[Stored items from a collection]
↓

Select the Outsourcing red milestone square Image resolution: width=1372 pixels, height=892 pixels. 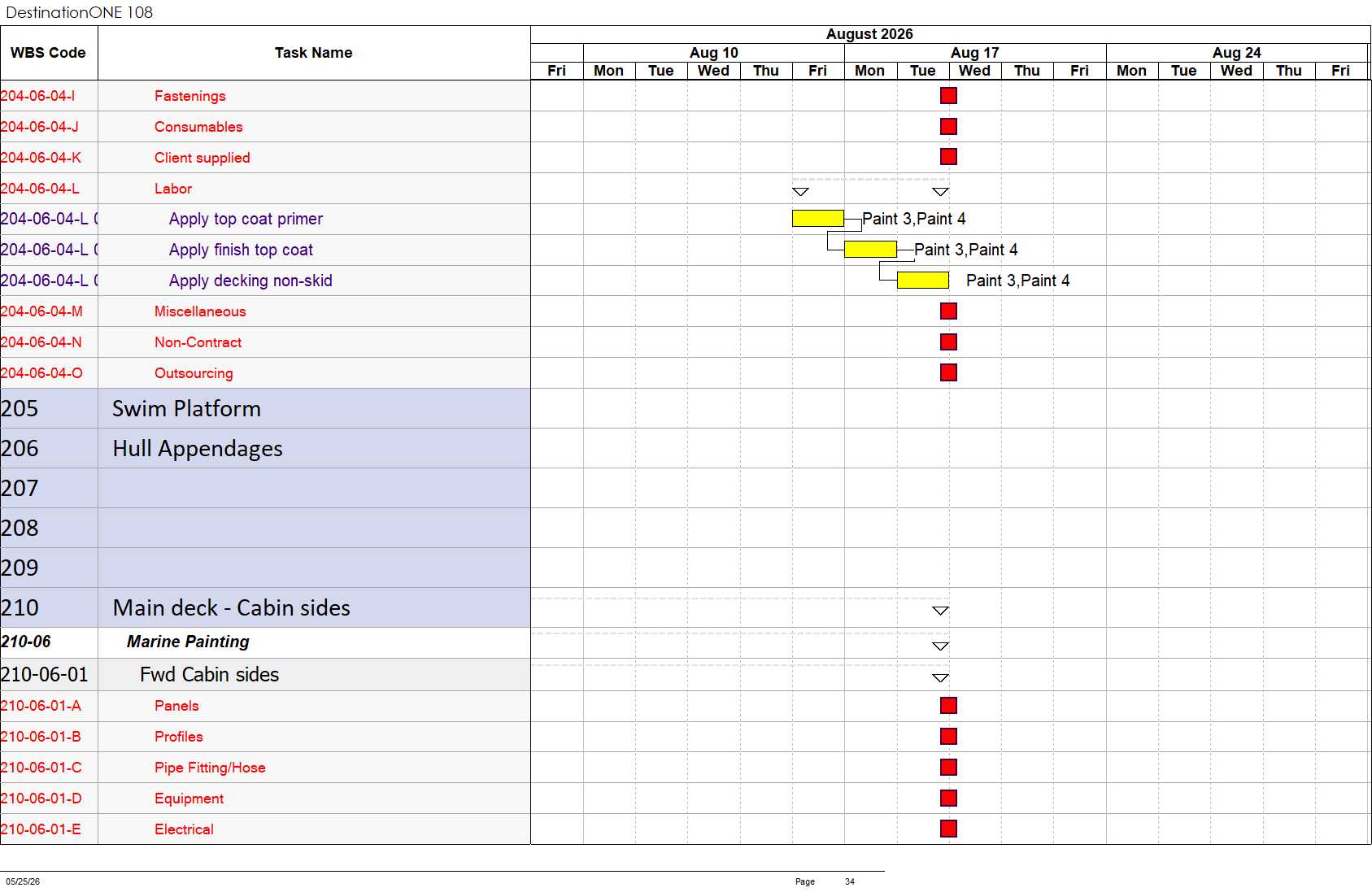pos(948,372)
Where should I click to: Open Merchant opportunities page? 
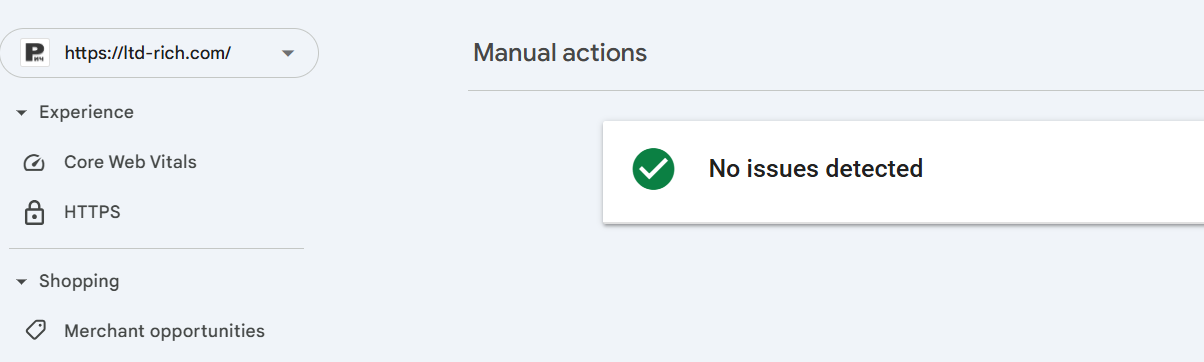[164, 331]
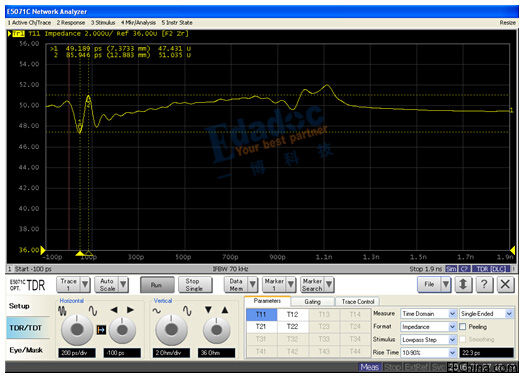The height and width of the screenshot is (381, 524).
Task: Click the up-down expand arrows icon
Action: [463, 284]
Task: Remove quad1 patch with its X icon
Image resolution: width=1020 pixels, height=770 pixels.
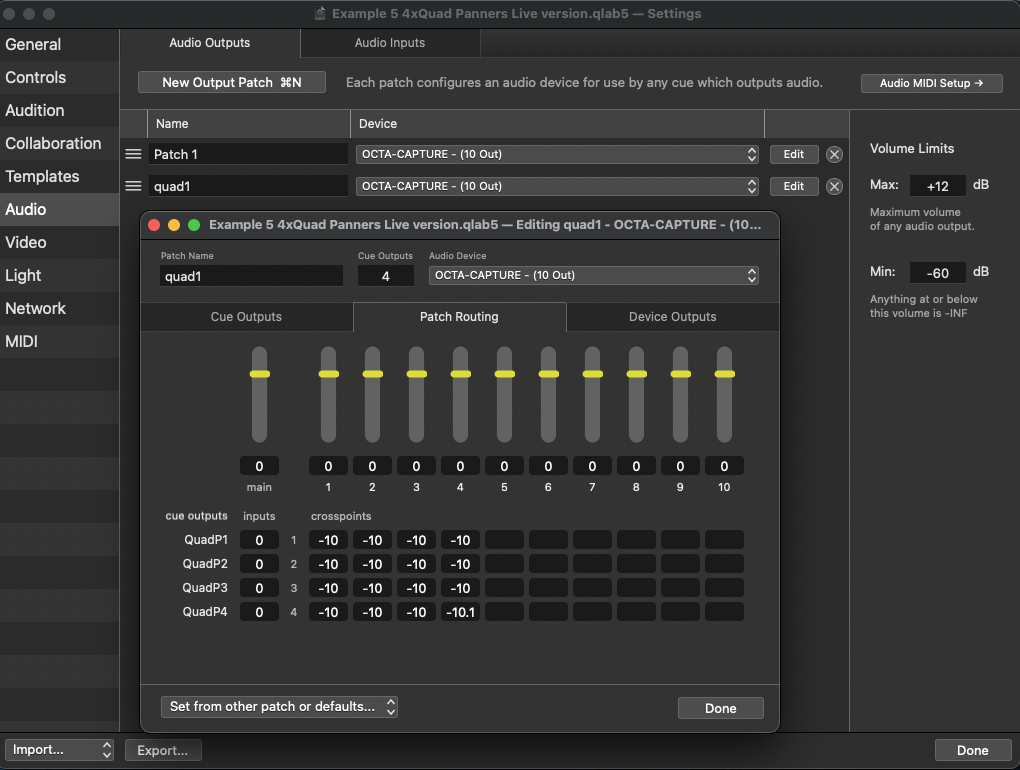Action: [x=834, y=186]
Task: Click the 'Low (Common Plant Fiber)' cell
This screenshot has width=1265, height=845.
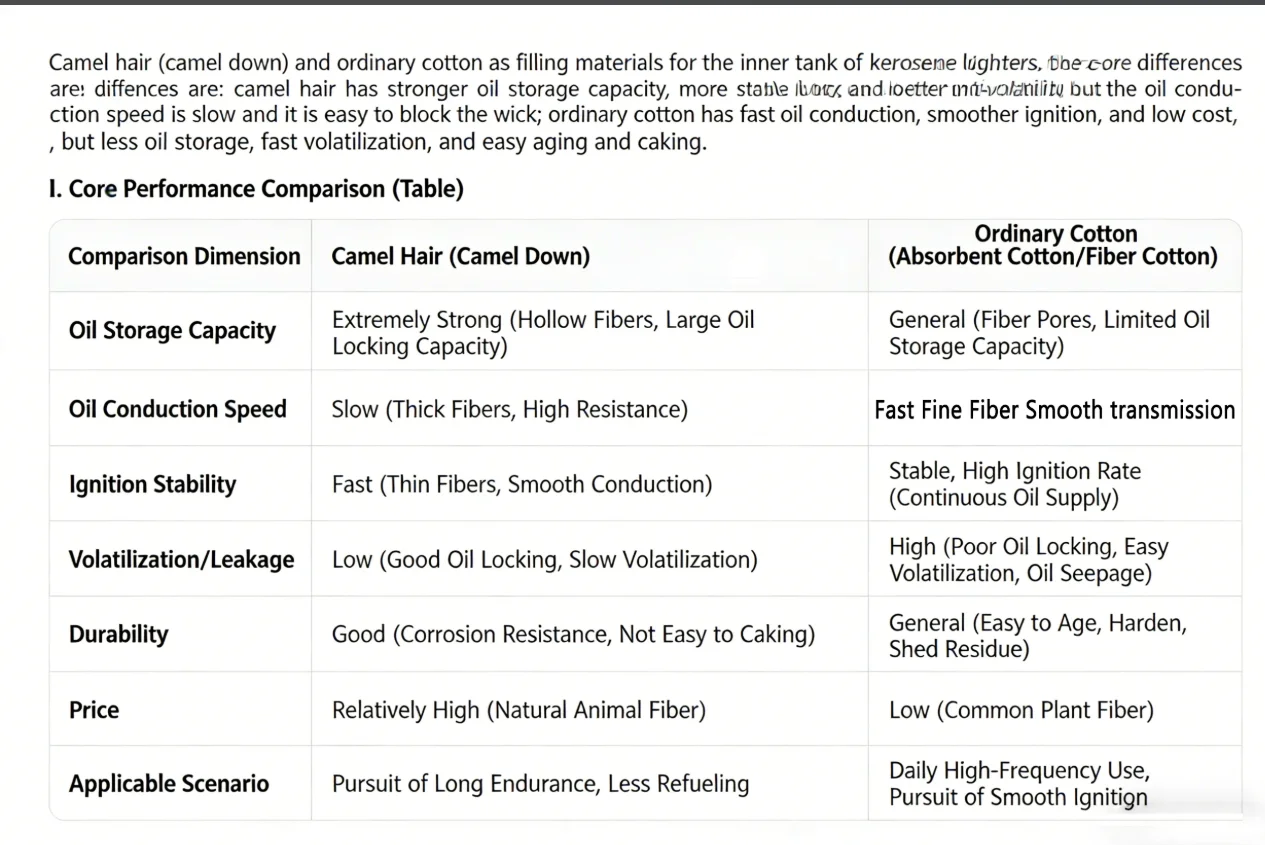Action: tap(1021, 710)
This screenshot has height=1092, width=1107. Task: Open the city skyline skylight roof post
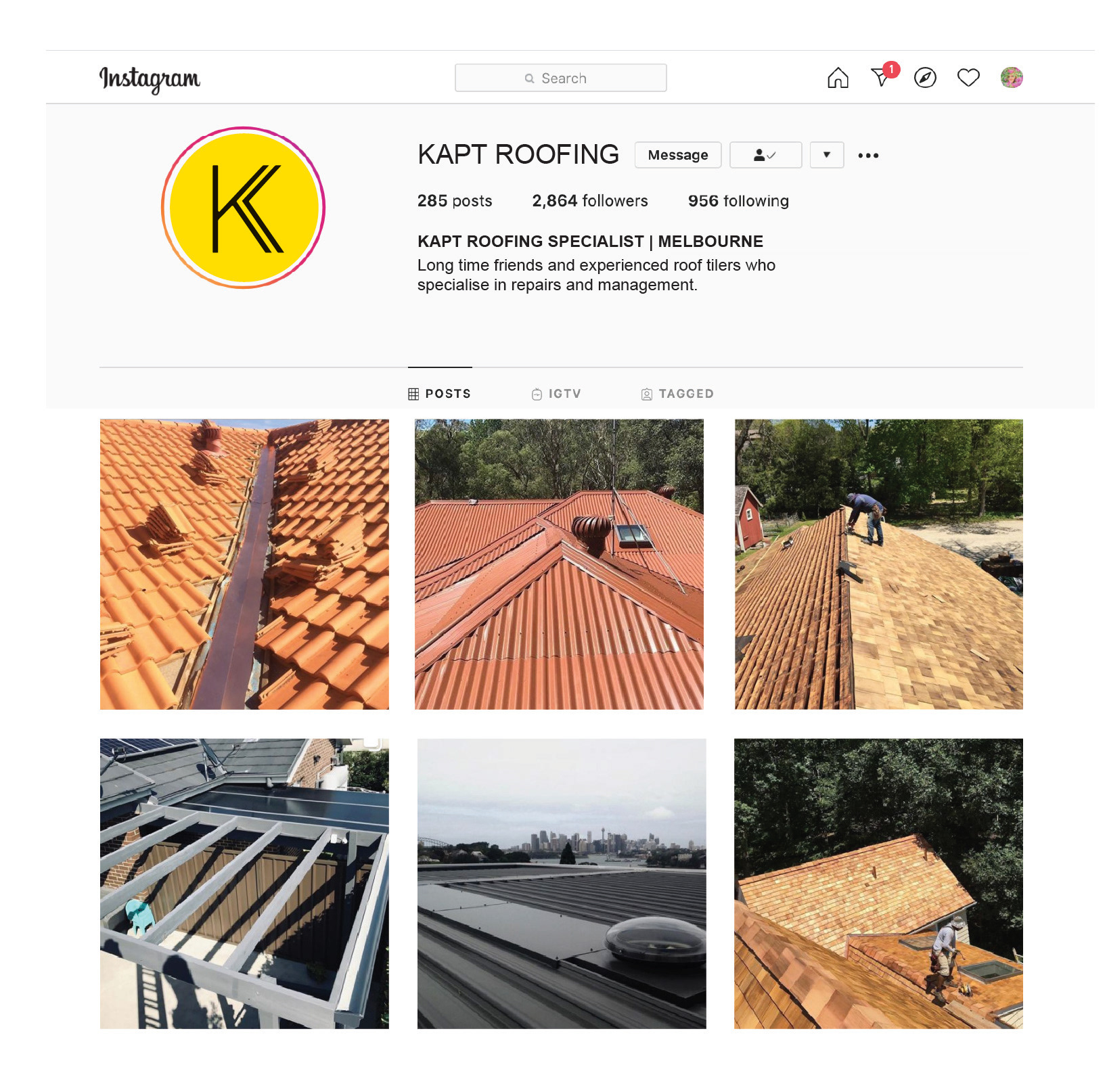click(562, 884)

↑

What the task requires
Nothing but an exact copy is needed, covering the lines from the line with "Task: Remove quad1 patch with its X icon" through the last line of the entries, pictures excluded.

Solved exercise
Task: Remove quad1 patch with its X icon
Image resolution: width=1020 pixels, height=770 pixels.
Action: [x=834, y=186]
Task: Click the 'Low (Common Plant Fiber)' cell
This screenshot has width=1265, height=845.
Action: tap(1021, 710)
This screenshot has height=1092, width=1107. Task: Open the city skyline skylight roof post
click(562, 884)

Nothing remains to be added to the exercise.